• **Задачи для решения**
[a] Выпишите из отрывка о Честертоне все названия, заключенные в кавычки, в той форме, в какой они стоят в тексте.
[b] Перепишите без изменений часть отрывка о Честертоне: все, начиная со слов «Когда ему исполнилось» и вплоть до слов «иллюзии и заблуждения.».

• **Исходный отрывок**
=======

Ни в каком жанре он не был слишком прилежен («Баллада о белом
коне», пожалуй, самая отшлифованная у него), но сияющая суть
проступает непременно — суть, которую никто не замечает, потому
что она слишком проста.
Он в самом деле был великим — он видел жизнь как стройную систему
взаимосвязей, брался за любую тему, и оказывалось, что она связана
со всем строем его мыслей, а вы сразу понимали, что только он мог
так написать. Например, он предложил проект, который довольно небрежно
и неточно назвал дистрибутизмом. Идеи его, я уверен, будут жить
долго, но это не доктрина и не философия, просто он так видел мир.
Он начал писать — и обнаружил удивительную зоркость, зрелость мысли.
Когда ему исполнилось тридцать, он был уже автором «Наполеона
Ноттингхиллского» и биографии Диккенса. Казалось, он не только
распознал, но и прожил и изжил все тогдашние иллюзии и заблуждения.
В 1905 году он написал книгу «Еретики», ибо слишком
устал от усталого мира эстетов, в котором вырос, был слишком сложен
для усложнений либерализма, завладевшего нашей политикой, и слишком
скептичен, чтобы присоединиться к скепсису поздневикторианских ученых.
Попытаюсь выразиться на честертоновский лад: в те времена он перерос
мужчину и снова стал мальчиком.
В нем было много мальчишеского, он вновь и вновь перечитывал «Остров
сокровищ», он вообще многим обязан Стивенсону, которого мы
называли РЛС. Несмотря на большую разницу характеров, Честертон
унаследовал от Стивенсона тот отчаянный оптимизм, с которым он после
1905 года неустанно нападал на победителей. Он защищал малые народы,
когда всех нас уже почти убедили мыслить по-имперски, защищал частную
собственность, когда все мы увлекались социализмом, защищал мелкий
бизнес и маленькие лавочки, когда все прибрали к рукам монополии,
защищал брак, когда общество наконец решилось признать развод.

=======

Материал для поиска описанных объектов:
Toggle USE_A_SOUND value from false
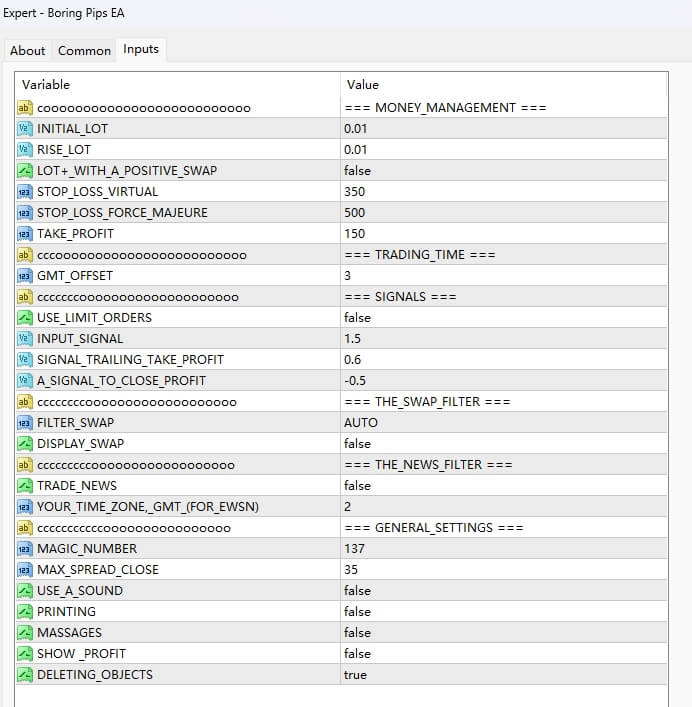click(357, 591)
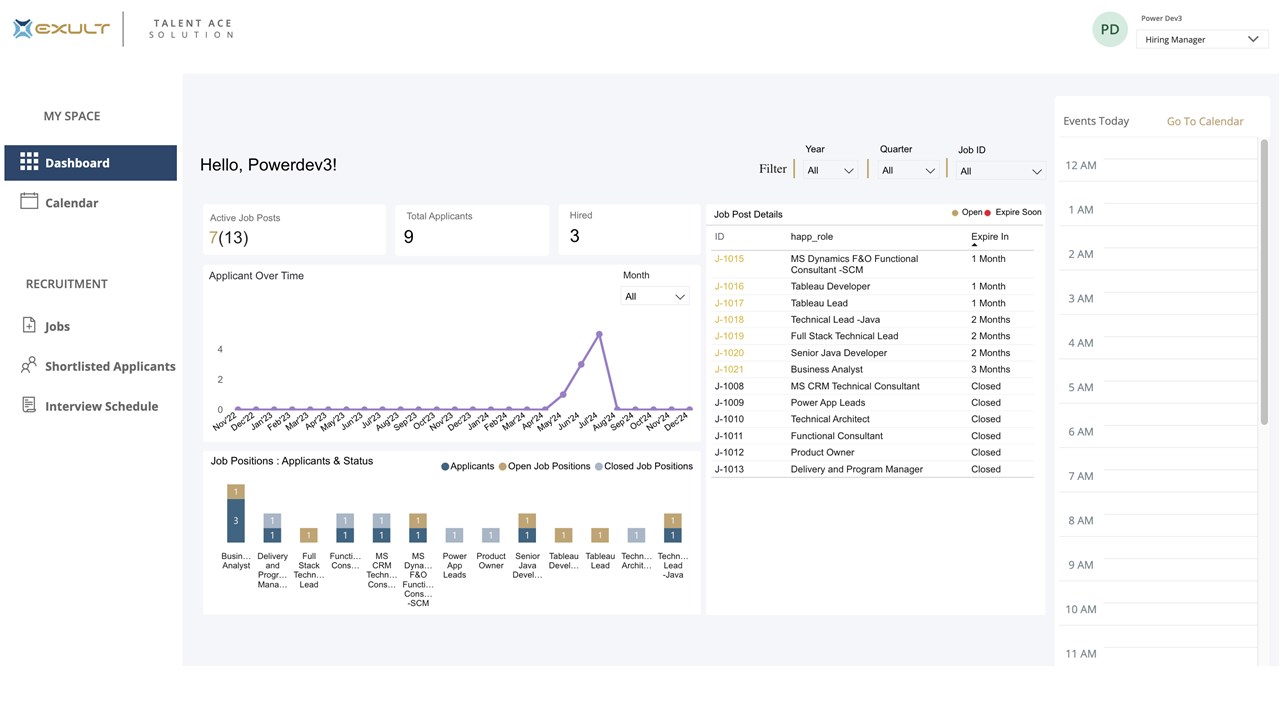This screenshot has width=1280, height=720.
Task: Click the Go To Calendar link
Action: point(1205,121)
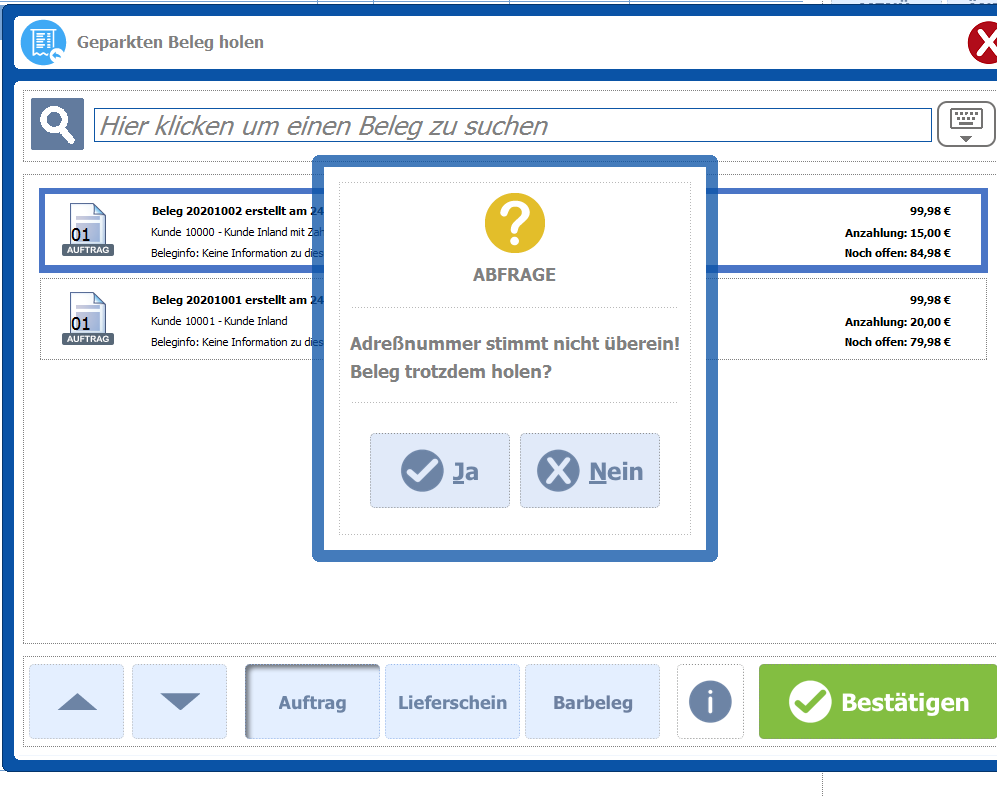Click the parked receipt icon in title bar
997x797 pixels.
(43, 43)
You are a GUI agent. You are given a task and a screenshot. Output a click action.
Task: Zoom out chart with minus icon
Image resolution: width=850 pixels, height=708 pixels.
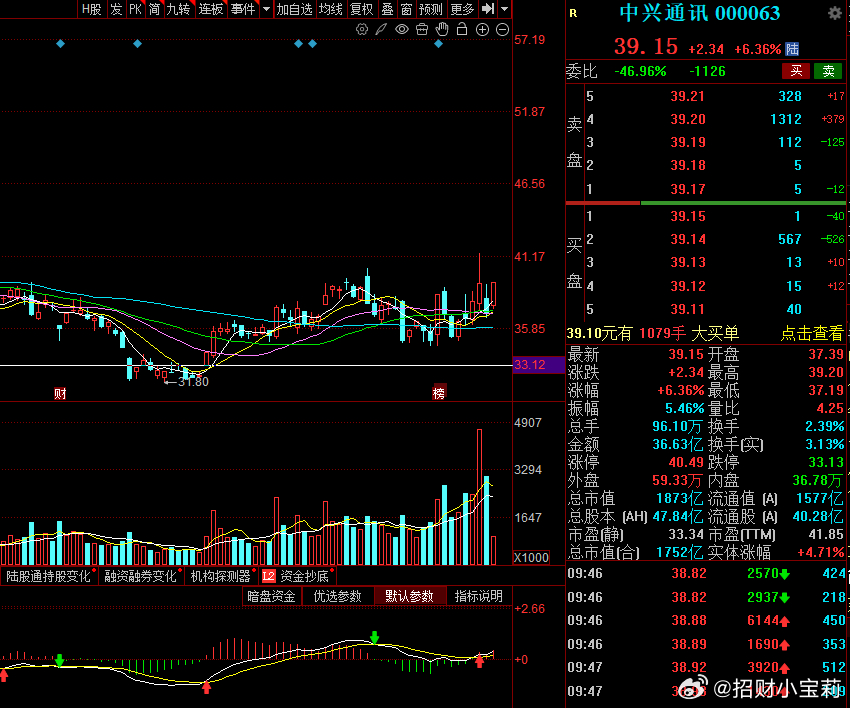(x=503, y=30)
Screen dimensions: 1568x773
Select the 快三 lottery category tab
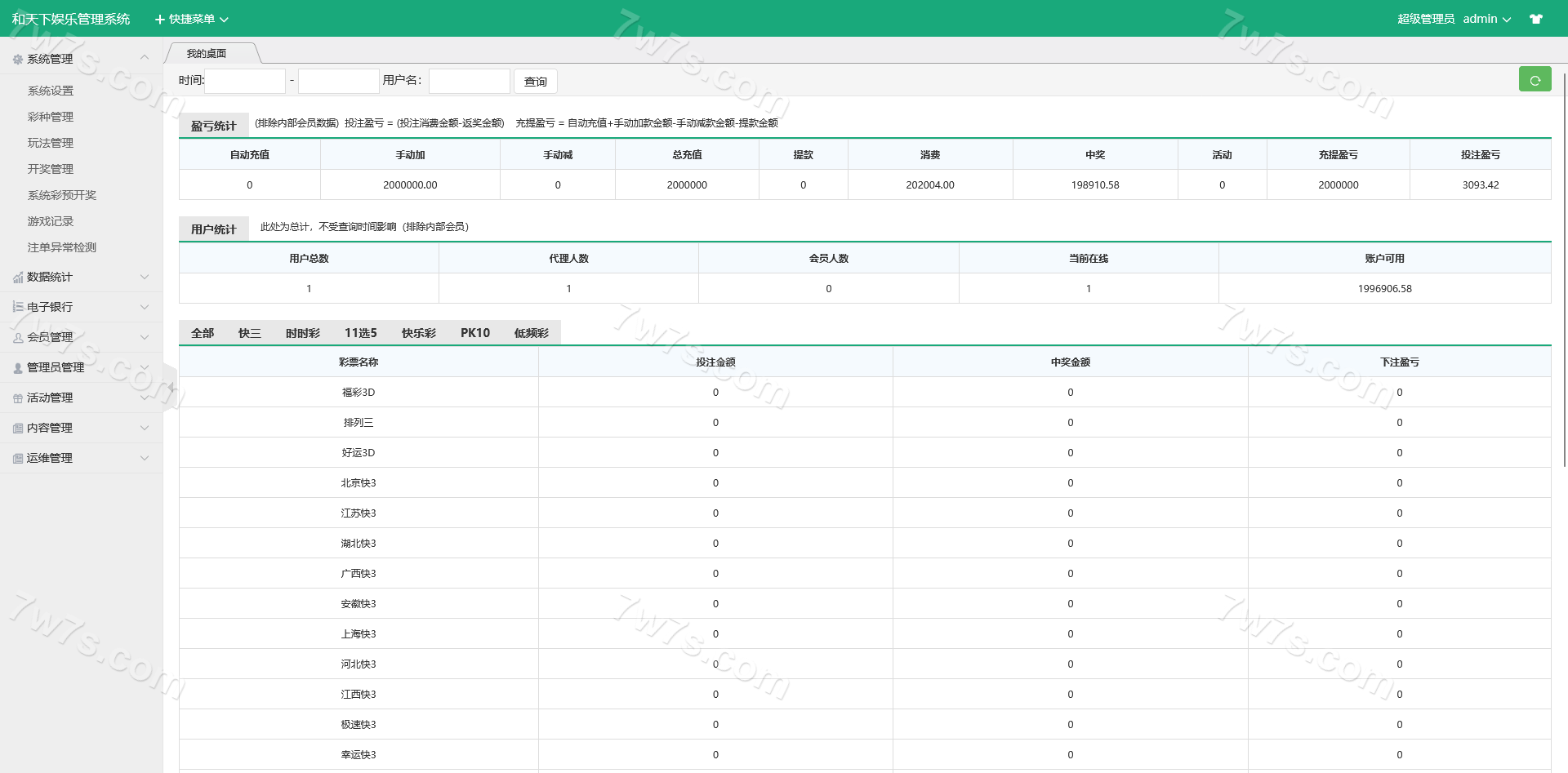[249, 333]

=======

• **Ответы**
[a] «Баллада о белом коне», «Наполеона Ноттингхиллского», «Еретики», «Остров сокровищ»

[b]
Когда ему исполнилось тридцать, он был уже автором «Наполеона
Ноттингхиллского» и биографии Диккенса. Казалось, он не только
распознал, но и прожил и изжил все тогдашние иллюзии и заблуждения.